Changes to the legislation on business entities from April 28, 2021

19.03.2021

The Law No. 95-Z “On Amending the Laws on the Issues of Business Entities” (LLCs, SLCs, JSCs) (hereinafter – the “Entity” / “Entities”) was adopted in Belarus on January 5, 2021. In general, the key changes will:

  • Allow to restructure bad debts,
  • Abolish some restrictions regarding the quantity of stakeholders in ZAOs,
  • Add the possibility to become a shareholder of the Entity with one shareholder to another similar Entity,
  • Introduce new instruments (e.g., debt to equity swap, paying up contributions to the Entity’s property for its financial and economic support not leading to its share capital increase).

Before the changes enter into force since April 28, 2021, the Entities should conduct annual general shareholders’ meetings under the current rules.

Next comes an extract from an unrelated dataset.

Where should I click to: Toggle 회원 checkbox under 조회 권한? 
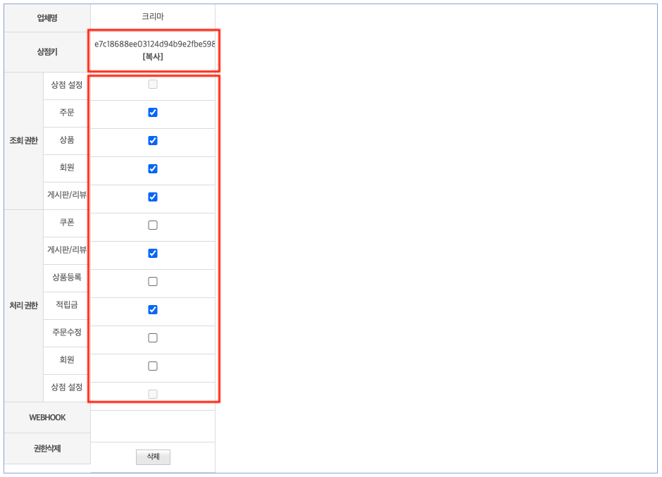tap(153, 169)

If you plan to make changes to the charter, we recommend you to revise and align with the Law its following provisions:

  • Election order to the board of directors (supervisory board),
  • Calling and conducting general shareholders’ meetings, board of directors’ (supervisory board’s) sittings of the Entity and making decisions on them,
  • Company restructuring,
  • Sealing deals with affiliated persons and the list of such persons, etc.

Before aligning them with the Law, charters will be valid in the part that does not contradict it.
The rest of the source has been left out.